Close Before You Doze!

@adrienne This is so interesting to read/ hear about. When I was little I remember my mom never letting us sleep with the door closed because she was terrified of backdraft or of the metal doorknobs being too hot to open if there was a fire
 
@kparker10 Yeah I feel like it’s an important message to pass along because it’s definitely one of those things that isn’t exactly intuitive. Having no barriers between your room and your kids room totally feels like a safe thing to do!
 
@kparker10 Yeah, that’s what my parents always said to me too - “if there was a fire and your door was closed, how would we open a hot doorknob to get to you?”

We keep all doors closed at night now, but it’s a hard one to wrap my brain around sometimes still because that question is still running through my head.
 
@blueridgepearl I'd think if you're a parent knowing you needed to get your kid out of a burning house, you'd touch the doorknob and deal with the burns later, or you'd adrenaline-kick the door down (most interior doors aren't that hard to kick in anyway if you're reasonably strong and fairly determined).
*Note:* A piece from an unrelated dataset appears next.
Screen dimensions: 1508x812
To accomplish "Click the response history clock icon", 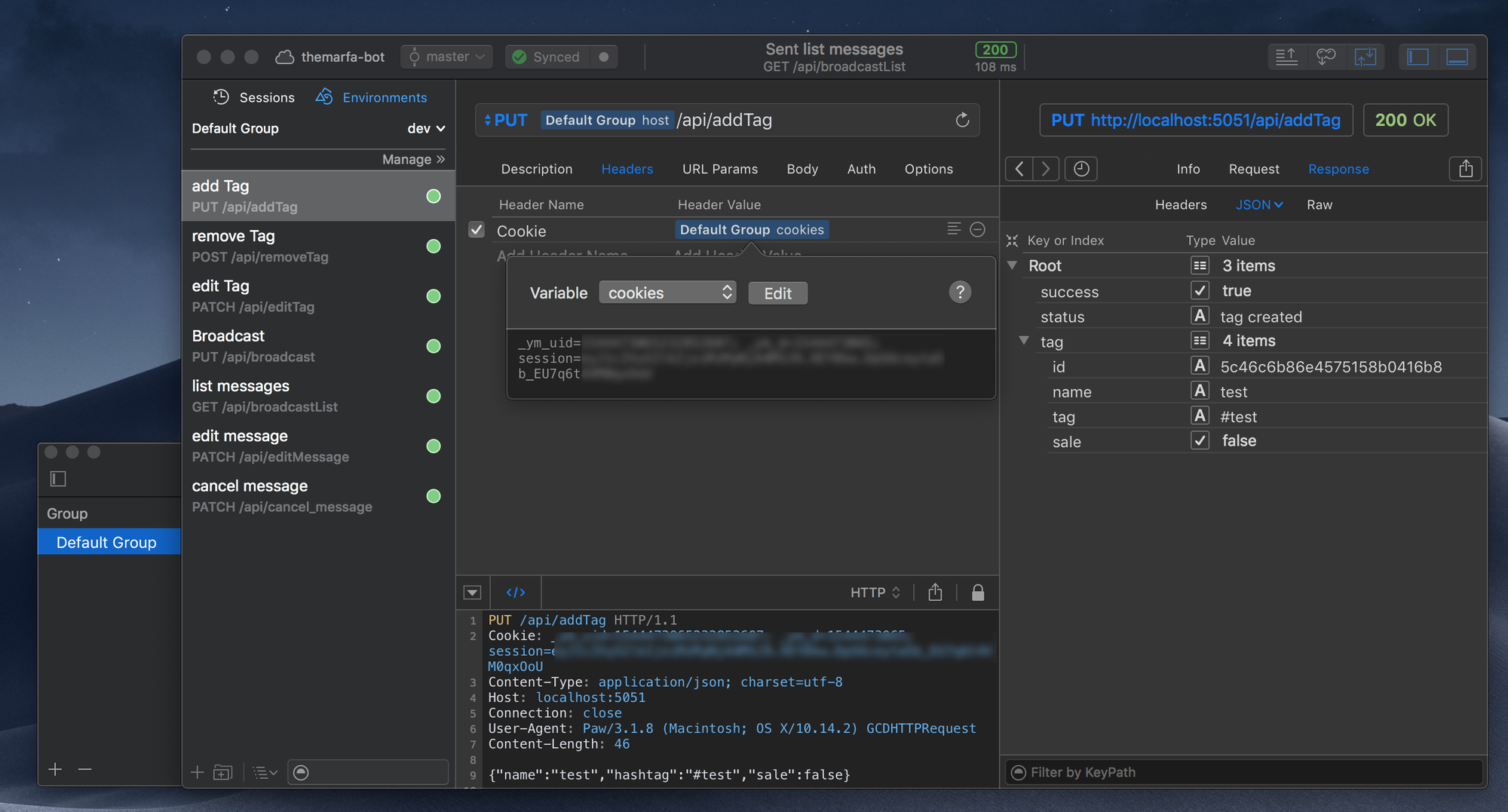I will pos(1080,169).
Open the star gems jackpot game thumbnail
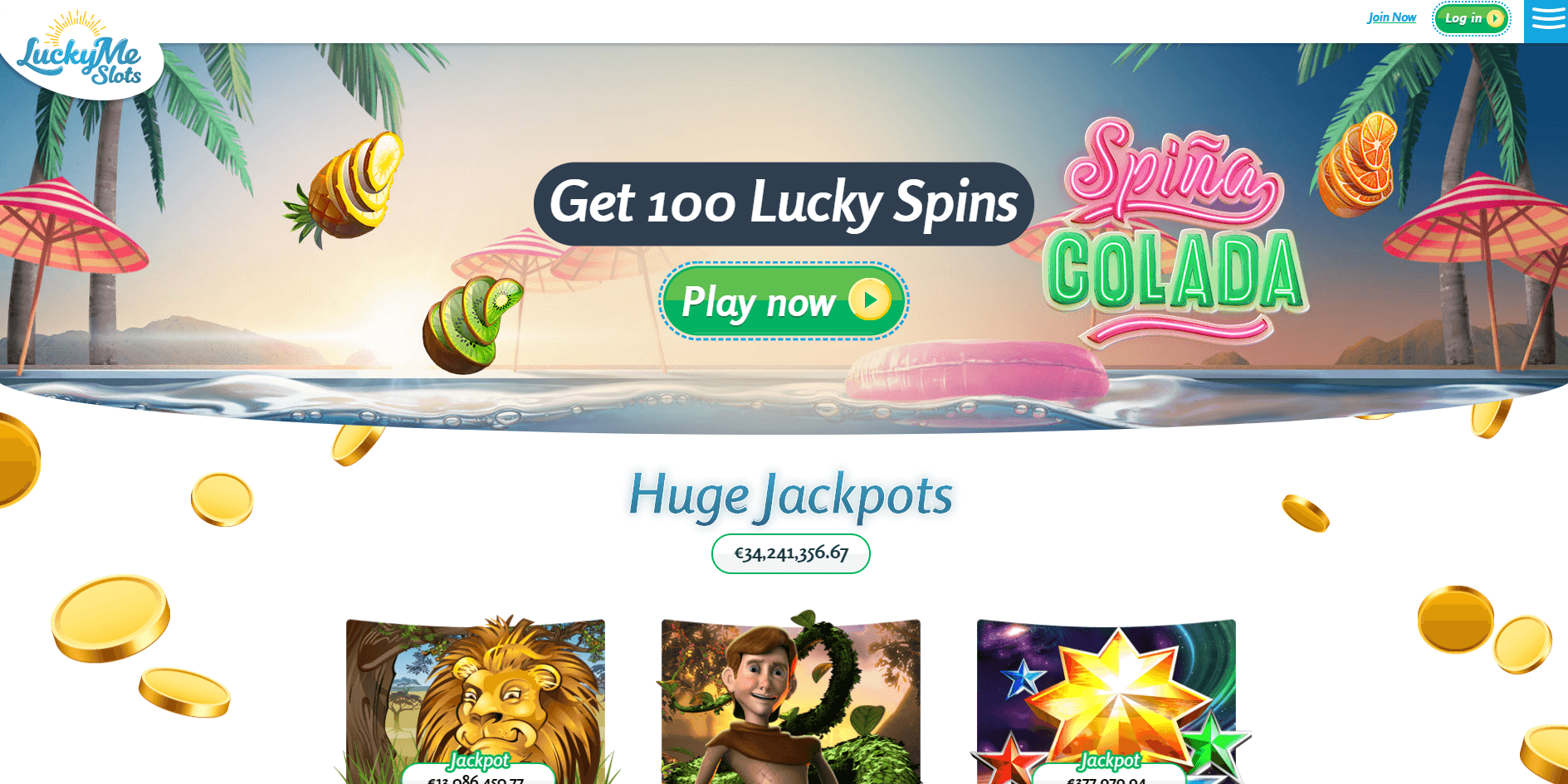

This seems like one of those things rational brains think about but adrenaline-fueled emergency brains are not gonna give two shits about when the prime directive is "get the kid."
 
@blueridgepearl If my kid was in the room I’d strip down naked & use my own clothes as an oven mitt if I had too

I mean how hot can the doorknob realistically be????? It’s not going to vaporise me on contact lol. If I had to grab it barehanded & be burned I would
 
@stayinfaith If it gets so hot that even using your shirt as a protective layer to open it doesn't help, you don't really want to go there anyway. It means the room is heavily on fire, and opening the door and giving the fire new dose of oxygen will quarter the time you have left.

But if I remember correctly from my training, a metal doorknob gets only slightly warm when the air in the next room is already very dangerously hot for you. For the knob to get burning hot, there would have to be inferno, so no, don't go there please.
 
@kparker10 If the doorknob is too hot to touch there is probably active fire in the room on the other side and it’s not the escape route you needed anyway. It’s better to stay put, stuff some clothes under the door, and get rescued out the window.
 
@adrienne I've seen local fire services here (East of England) spreading the same message.

In-laws clearly haven't paid attention to the warnings, they babysat our 3 year old last night & when they put her to bed they left her door open - and risked waking her up by watching the tv turned up too loud, and going in & check on her 🤦‍♀️
I promptly shut her door, but heard her coughing half an hour later and went into her, then found they'd also left her in her dressing gown - which was twisted around her chest, with one end of the belt over her shoulder 😬
Got that off her & she slept soundly for the rest of the night.

(Not totally surprised though - they're the same people who once complained to OH after I got pissed off at them, telling them for the third time in 3 days not to put the kids in car seats whilst wearing thick winter coats...)
 
@adrienne If my cats didn’t demand to go back and forth between my bedroom and the rest of the house I would always close them. But the pesky fuckers love to screech until I open it.
 
@ermahgerd When I was pregnant, I refused to let my cats control this aspect of our lives, so we closed our door every night despite the constant meowing. There were some sleepless nights. Eventually, after about a week and a half, they stopped. Now they can tolerate our door and the baby's door being shut. There'll be the odd day where they run up to a door to meow but it's usually when they've got the zoomies, and they only do it once.